2013-14‎ > ‎2. February 2014‎ > ‎

Interactivity at the IWB


French primary EFL (A1) presenting classroom object vocabulary using hide/reveal & drag/drop.  

Initial presentation of new vocabulary: classroom objects (pen, ruler, eraser) which learners have in schoolbags.  Whole-class instructional context with individual learners coming to the board one by one to drag hidden objects from schoolbag.  The teacher names each object and elicits choral repetition.

Interactivity = 1
Interaction with the board and language use are both very circumscribed.  The teacher controls access to the board and learners only drag an object out of the bag, without using language.  While the schoolbag picture provides context for the vocabulary presented, there is no attempt to create a context for using language.  The teaching activity involves no communication, since there is no exchange of information: all participants recognise the objects and simply repeat their names in the new language.

Other evidence for the mechanical, drill-like nature of this activity include
  • the teacher says "repeat" and reminds the class to speak "in English"
  • the teacher pauses in the drag-and-drop activity several times for choral repetition of words already presented
  • the words are always repeated in the same order (even when the final item is placed between two earlier items, the teacher elicits repetition in the order in which objects were revealed)


German vocational French (A2) presenting hotel room vocabulary using drag/drop of text labels to image of room plan.  

Review of vocabulary: labels for hotel furniture (table, chair, bed) and room plan image.  Whole-class instructional context with individual learners coming to the board one by one to position labels on image.  The learners volunteer to name objects and drag the labels.

Interactivity = 2
This activity is not a task because it does not simulate any real-world activity or provide context beyond the room plan image.  The learners do, however, produce language in addition to interacting with the board, and the teacher uses the objects on the board to support further oral input, particularly from the teacher (C'est quelle sorte de lit?  Un grand lit.  Pour combien de personnes?  What kind of bed is it?  A double bed.  For how many people?).  The learners also produce more than the minimum language required: "la télé devant le lit" (the TV in front of the bed) and "il y a un table et un chaise" (there is a table and a chair).


Example 1: 

French primary EFL (A1) listening comprehension to practice classroom object vocabulary using drag/drop.  

Small group context where the learners listen to an audio recording made by the teacher impersonating a schoolboy or schoolgirl asking the learners to give them certain objects.  The learners come to the board one by one to drag the correct objects into the schoolbag

Interactivity = 3
This activity is task-like because there is contextualisation of the activity which simulates a request by a classmate to pass classroom objects, which commonly occurs in primary school classes (in L1).  The language used in the recording is task-appropriate: "Give me a board, please."
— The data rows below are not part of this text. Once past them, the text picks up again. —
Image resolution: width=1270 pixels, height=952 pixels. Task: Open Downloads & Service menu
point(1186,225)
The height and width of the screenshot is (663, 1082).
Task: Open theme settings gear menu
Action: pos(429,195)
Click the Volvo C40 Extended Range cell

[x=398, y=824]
However, the context is not fully established: the teacher has to tell a learner how to "give" the object: "You put it in this schoolbag."  The teacher also makes contributions which are not task-appropriate, asking the learners "what's this?" as they drag each object and eliciting repetition.

Example 2:

German secondary EFL (B1) matching parts of sentences to make meaningful news items using drag and drop.

Whole class context where learners volunteers correct sentences orally, then go to the IWB to demonstrate their responses.  

Interactivity = 3
This activity is task-like only because the teacher introduced it by saying she had collected news stories over the weekend but that they had "unfortunately" become mixed up, and the learners needed to help put them back together.  The language is task-appropriate and the teacher focuses on the meaning of the sentences by asking follow-up questions during the activity related to the content rather than form of the sentences (Which team were Mannheim playing?  Did you go to the market?)


German secondary EFL learners (A2) giving a presentation using the IWB to hide information they later reveal.

A group of learners give a class presentation supported by an IWB file page with a photo of a statue of the subject of the presentation and accompanying text.  The learners have hidden the engraving on the statue (using ink which can later be erased).  The learners have rehearsed the presentation and have notes, but immediately engage with the rest of the class by asking questions, treating the teacher as a member of the class.

Interactivity = 4
This activity constitutes a task in the sense that the learners give a class presentation as they would in other classes in L1.  They take on the role of the teacher by calling upon other participants to answer their questions and responding as a teacher might ("speak louder").  They use the eraser tool to gradually reveal text supporting the oral information they convey.